Married in 1971 and becoming a father three years later, coaching three sports a year had become too much of a grind so he let go of wrestling and continued to coach track and cross country.

“I can relate to those kids probably more so than others,” he said.

The thing Wallace likes about cross country is every kid gets to participate.

“If we have 50 kids out for cross country, 50 kids get to run and there’s not a lot of sports where you can say that. There’s no time outs once the race starts. They’ve got to solve their problems while the competition is going on. They’ve got to do the best they can under the circumstances.”

During his teaching career, Wallace taught such social science classes as American History, Psychology, World History and Advanced Placement History.

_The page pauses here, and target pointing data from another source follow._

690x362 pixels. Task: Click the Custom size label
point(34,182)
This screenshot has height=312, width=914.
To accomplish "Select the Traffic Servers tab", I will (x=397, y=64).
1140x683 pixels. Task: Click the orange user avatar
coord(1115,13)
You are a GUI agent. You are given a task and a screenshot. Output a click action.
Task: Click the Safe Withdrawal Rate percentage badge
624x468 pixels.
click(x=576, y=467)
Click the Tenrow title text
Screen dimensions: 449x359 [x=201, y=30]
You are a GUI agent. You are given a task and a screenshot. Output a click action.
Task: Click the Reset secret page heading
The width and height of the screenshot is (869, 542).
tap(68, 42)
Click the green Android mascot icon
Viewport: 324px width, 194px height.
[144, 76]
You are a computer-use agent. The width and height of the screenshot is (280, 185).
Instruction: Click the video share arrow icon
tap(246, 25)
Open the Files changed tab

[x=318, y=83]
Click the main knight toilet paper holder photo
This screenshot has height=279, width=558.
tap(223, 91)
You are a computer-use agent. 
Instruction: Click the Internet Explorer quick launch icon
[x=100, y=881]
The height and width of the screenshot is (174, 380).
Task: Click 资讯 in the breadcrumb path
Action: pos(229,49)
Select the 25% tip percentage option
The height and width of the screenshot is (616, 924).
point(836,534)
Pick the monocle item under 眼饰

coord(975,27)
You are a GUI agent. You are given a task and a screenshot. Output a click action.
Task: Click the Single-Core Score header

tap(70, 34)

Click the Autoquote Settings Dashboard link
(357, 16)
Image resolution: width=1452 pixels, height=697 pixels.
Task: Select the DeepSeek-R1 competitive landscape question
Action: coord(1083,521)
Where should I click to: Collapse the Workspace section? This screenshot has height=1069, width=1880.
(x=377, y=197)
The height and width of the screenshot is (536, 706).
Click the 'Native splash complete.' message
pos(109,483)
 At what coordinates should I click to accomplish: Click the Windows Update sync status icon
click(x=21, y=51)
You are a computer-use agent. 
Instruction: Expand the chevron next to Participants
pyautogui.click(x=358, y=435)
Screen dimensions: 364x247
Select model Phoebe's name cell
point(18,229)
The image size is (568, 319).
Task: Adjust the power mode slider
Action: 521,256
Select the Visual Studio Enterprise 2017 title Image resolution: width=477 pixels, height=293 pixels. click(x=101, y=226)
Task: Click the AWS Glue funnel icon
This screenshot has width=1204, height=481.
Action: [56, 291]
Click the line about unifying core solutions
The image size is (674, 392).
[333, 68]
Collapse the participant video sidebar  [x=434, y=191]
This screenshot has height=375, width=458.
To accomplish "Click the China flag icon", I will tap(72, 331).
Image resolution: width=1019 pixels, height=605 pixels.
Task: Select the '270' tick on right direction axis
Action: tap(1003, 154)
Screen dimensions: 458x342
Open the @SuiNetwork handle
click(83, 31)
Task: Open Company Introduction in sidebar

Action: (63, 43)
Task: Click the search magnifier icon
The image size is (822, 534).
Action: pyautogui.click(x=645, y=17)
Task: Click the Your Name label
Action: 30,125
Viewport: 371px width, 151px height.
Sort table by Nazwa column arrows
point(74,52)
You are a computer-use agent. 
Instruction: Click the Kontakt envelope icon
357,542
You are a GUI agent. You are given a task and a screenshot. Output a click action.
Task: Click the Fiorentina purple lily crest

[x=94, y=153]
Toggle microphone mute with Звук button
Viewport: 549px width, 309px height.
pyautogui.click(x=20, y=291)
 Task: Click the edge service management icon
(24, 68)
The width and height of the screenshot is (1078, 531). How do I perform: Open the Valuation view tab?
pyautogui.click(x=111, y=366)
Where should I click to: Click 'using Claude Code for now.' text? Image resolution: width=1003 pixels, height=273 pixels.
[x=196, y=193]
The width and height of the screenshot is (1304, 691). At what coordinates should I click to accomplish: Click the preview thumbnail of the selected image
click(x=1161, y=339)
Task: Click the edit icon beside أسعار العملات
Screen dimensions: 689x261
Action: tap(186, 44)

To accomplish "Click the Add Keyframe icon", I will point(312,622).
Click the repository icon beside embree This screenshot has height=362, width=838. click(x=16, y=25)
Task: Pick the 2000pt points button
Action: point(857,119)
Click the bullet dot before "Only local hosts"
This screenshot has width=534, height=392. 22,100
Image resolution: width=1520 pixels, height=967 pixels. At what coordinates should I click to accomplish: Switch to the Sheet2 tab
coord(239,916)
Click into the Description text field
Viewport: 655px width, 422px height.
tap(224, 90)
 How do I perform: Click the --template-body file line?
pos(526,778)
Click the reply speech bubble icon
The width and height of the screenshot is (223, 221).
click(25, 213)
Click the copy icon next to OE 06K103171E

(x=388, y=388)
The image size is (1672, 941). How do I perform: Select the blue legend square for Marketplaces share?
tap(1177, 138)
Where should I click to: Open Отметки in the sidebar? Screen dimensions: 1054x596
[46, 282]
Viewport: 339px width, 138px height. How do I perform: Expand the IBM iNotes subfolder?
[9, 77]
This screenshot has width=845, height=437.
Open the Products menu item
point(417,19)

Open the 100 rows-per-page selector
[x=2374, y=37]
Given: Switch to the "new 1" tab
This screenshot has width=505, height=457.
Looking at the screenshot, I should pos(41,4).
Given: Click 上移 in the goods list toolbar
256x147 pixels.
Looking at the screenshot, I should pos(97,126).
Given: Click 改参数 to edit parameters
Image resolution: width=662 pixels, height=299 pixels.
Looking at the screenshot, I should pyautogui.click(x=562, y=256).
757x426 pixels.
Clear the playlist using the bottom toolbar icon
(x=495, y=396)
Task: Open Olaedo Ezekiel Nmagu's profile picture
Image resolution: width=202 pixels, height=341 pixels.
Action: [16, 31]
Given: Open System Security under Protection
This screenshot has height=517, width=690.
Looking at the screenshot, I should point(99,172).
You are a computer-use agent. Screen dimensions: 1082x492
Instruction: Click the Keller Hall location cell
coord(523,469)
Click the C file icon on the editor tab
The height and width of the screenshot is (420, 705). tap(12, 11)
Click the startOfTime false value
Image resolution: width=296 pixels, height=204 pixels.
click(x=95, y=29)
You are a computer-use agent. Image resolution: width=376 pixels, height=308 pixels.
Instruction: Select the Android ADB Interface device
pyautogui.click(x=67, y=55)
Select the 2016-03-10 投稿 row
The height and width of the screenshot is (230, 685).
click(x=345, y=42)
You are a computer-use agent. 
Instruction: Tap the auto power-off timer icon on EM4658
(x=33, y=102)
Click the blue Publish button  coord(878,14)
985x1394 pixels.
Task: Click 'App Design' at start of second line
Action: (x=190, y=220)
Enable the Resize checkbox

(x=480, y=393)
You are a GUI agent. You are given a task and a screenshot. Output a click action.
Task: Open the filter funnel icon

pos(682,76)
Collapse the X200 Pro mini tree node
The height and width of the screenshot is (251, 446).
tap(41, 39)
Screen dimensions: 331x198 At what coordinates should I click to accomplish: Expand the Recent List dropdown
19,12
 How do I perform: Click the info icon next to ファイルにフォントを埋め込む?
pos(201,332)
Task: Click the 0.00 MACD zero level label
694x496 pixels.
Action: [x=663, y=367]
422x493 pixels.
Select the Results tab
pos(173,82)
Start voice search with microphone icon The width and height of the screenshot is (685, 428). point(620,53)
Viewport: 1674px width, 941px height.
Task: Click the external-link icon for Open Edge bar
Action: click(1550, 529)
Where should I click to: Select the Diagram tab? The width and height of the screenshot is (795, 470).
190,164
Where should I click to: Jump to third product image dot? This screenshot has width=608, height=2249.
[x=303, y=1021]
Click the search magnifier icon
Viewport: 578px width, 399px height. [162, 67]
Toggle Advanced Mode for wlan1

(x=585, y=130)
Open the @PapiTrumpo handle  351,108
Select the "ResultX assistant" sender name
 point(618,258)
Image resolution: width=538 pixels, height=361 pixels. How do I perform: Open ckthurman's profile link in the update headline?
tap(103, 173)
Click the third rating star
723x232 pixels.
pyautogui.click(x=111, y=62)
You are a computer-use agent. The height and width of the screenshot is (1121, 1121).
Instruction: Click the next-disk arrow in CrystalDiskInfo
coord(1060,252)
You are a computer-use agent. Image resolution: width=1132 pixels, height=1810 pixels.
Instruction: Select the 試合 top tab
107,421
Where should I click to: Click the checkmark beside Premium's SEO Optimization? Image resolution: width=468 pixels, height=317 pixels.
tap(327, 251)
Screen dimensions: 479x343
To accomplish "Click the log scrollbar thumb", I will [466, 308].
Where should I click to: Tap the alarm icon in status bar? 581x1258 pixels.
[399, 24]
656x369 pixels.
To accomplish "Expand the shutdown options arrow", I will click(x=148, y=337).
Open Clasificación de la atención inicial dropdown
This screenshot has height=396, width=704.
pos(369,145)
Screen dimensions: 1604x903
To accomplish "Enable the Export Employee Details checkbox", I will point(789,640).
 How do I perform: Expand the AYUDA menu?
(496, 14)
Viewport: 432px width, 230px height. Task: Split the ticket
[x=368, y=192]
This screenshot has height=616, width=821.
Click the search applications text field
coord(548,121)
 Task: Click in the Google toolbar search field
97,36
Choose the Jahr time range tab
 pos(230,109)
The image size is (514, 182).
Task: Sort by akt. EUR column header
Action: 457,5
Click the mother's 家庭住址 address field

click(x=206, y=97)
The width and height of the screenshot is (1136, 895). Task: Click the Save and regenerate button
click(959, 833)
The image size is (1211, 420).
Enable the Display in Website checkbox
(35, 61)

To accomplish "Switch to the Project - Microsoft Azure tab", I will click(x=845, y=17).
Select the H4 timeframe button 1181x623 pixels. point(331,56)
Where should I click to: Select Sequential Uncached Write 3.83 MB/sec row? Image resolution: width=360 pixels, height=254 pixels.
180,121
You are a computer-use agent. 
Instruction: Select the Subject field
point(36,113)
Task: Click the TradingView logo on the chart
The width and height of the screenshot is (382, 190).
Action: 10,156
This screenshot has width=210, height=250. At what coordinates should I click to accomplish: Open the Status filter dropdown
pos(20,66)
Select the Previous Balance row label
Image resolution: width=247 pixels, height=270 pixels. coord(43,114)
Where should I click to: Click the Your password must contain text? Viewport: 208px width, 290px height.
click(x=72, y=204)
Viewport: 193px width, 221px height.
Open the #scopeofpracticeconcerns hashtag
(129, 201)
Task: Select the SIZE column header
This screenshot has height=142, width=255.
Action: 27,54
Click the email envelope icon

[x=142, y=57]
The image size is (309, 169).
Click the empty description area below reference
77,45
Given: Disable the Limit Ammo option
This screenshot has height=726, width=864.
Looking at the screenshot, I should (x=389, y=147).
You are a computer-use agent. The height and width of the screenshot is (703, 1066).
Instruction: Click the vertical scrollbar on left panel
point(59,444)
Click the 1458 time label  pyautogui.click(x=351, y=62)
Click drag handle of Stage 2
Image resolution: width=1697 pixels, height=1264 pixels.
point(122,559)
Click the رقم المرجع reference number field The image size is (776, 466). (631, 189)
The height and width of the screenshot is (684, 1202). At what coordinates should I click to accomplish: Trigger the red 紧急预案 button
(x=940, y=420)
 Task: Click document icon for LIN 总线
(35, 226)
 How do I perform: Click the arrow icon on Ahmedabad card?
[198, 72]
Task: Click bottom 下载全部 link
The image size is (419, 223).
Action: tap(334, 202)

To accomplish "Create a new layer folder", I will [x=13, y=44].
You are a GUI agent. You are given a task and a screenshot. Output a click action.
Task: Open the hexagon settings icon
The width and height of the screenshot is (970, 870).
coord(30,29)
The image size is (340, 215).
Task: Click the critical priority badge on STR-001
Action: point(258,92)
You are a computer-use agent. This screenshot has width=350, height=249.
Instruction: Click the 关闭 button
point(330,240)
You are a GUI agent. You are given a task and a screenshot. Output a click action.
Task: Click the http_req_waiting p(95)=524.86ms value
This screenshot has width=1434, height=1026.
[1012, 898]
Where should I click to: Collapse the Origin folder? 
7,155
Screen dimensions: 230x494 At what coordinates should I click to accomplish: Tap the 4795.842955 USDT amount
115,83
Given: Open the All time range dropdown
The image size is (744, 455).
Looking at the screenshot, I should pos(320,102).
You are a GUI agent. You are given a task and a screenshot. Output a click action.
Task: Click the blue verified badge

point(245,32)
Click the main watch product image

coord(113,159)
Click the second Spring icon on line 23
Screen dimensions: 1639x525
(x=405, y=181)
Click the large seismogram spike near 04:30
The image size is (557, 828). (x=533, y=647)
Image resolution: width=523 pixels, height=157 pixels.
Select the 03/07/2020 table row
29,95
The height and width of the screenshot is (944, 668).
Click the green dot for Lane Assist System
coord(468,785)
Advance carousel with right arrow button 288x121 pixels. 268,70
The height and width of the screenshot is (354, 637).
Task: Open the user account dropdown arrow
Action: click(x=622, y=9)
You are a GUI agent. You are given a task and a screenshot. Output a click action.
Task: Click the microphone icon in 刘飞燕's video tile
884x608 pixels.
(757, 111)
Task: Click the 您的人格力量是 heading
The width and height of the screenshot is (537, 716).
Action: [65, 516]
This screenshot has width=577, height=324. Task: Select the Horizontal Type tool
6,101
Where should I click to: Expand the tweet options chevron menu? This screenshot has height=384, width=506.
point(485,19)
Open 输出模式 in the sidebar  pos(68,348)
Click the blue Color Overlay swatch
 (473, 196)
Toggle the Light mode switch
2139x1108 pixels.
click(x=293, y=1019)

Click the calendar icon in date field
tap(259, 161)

He received his master’s degree from Emporia State University in 1974.

After 35 years of teaching, he retired from teaching in 2001. “That’s enough time to spend in the classroom,” he said.

While the classroom has changed, coaching has changed too, he said. In the 1970s, coaches could announce the first day of practice for cross country during the spring and in August, 30 kids would show up. Nowadays, with computers and other activities, more things are competing for students’ time.

One thing that has not changed is the relationships coaches develop with the kids they coach.

“You see them become successful, not necessarily in life, but in their careers,” Wallace said. “They become responsible people. They add to the community.”

This past year, Wallace coached a cross country athlete who’s grandfather he coached in the ’70s.

“When you’re around young people, it’s gotta rub off a little bit,” he said.